**Exercise aim**.
Only the lines below from the one containing "Instruction: Click the" through the last line should be set down, exactly as written and with no pictures.

━━ Information shown

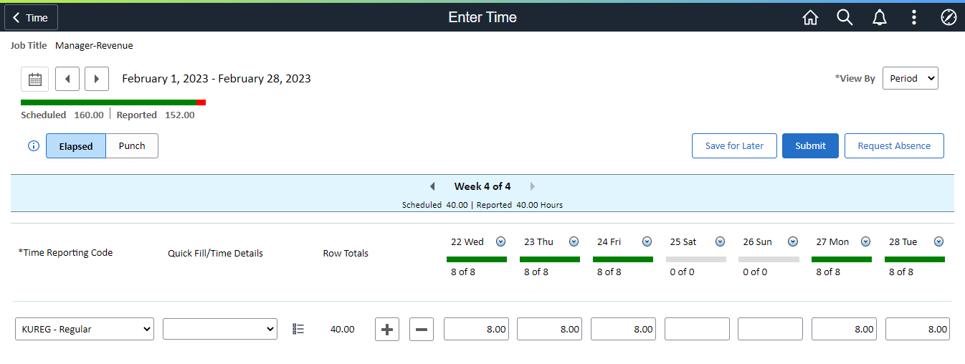Viewport: 965px width, 364px height.
Task: Go to the Home page icon
Action: click(x=810, y=18)
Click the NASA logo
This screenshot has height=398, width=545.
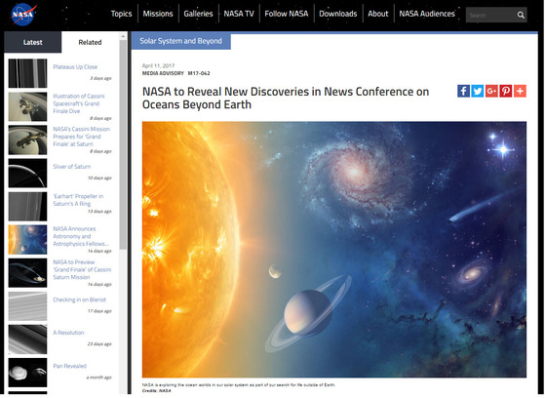(23, 15)
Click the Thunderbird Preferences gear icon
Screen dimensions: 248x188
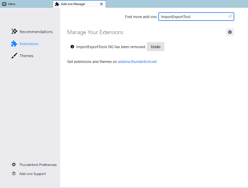pos(14,164)
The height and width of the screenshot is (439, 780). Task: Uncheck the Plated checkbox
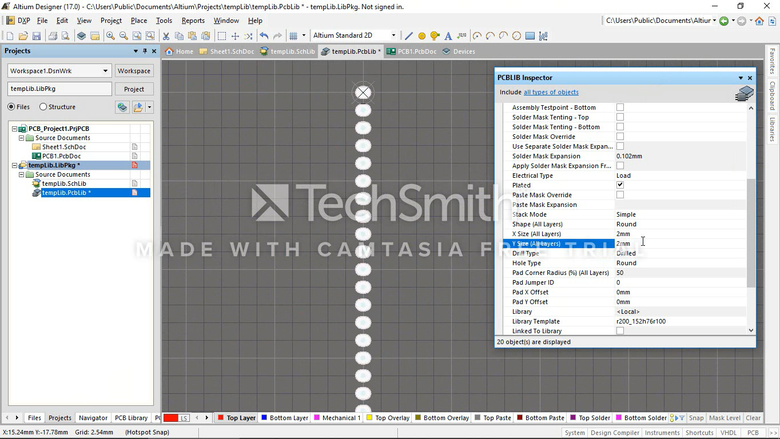point(620,185)
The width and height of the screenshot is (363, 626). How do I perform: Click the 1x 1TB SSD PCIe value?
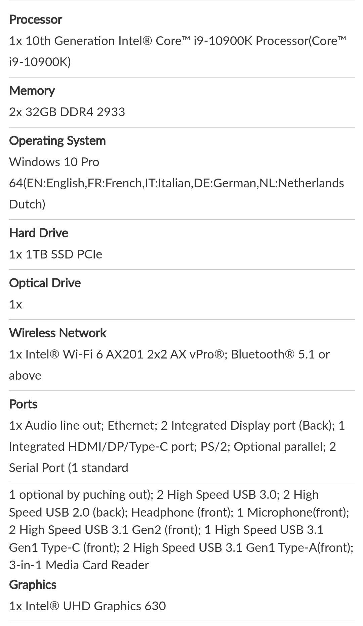point(55,254)
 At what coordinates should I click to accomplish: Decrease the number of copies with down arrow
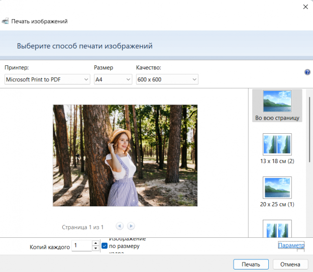pyautogui.click(x=95, y=248)
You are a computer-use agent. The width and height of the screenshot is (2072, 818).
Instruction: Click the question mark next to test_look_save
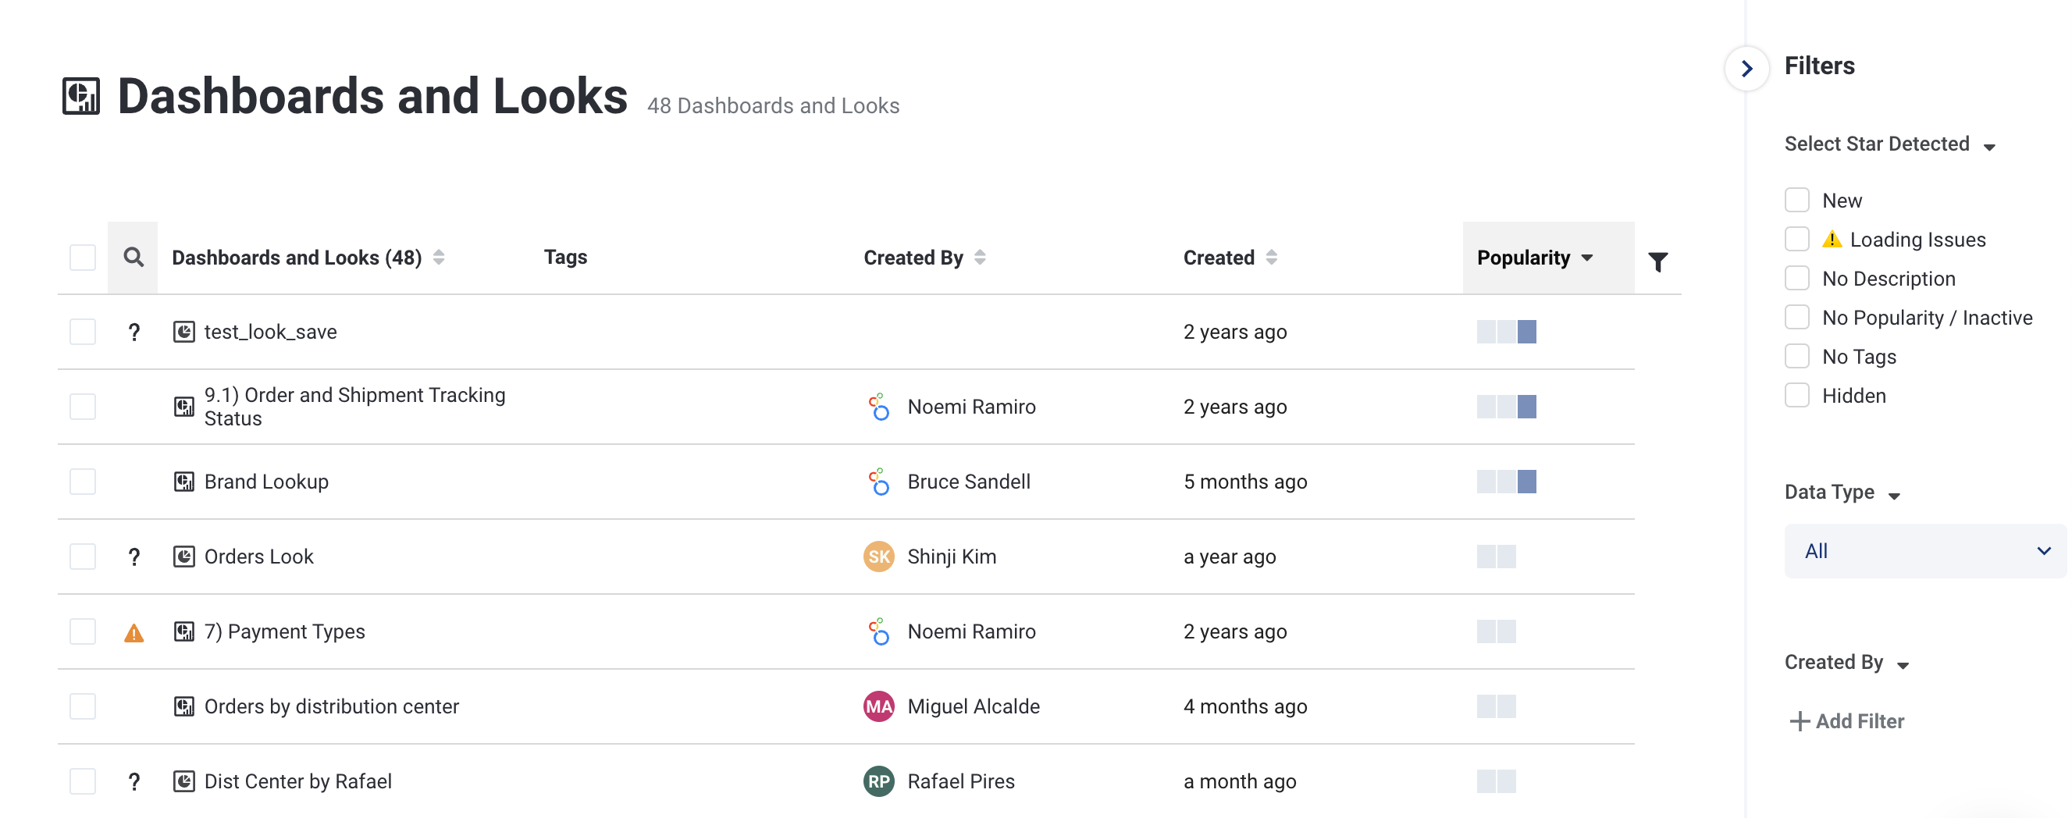134,332
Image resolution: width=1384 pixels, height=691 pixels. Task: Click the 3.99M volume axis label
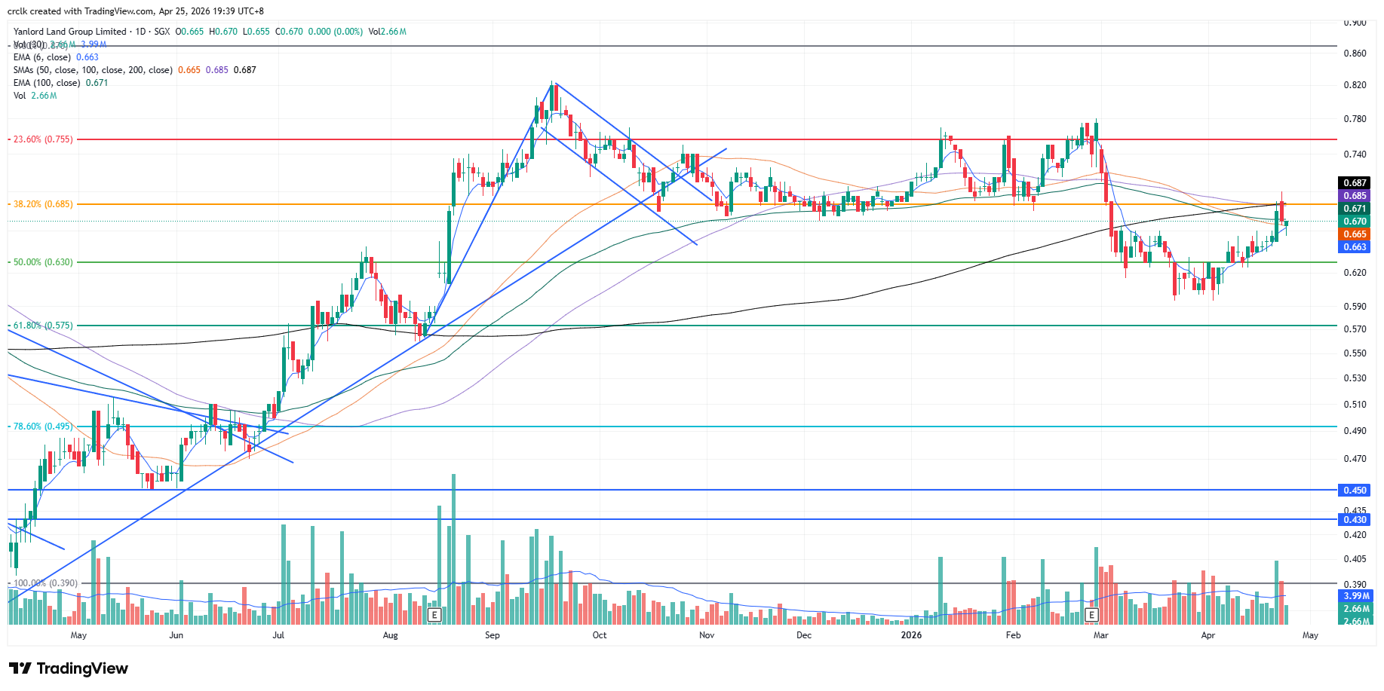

━━━━

**Response area**.
Instruction: Click the question mark next to test_look_save
134,332
Image resolution: width=1384 pixels, height=691 pixels. Task: Click the 3.99M volume axis label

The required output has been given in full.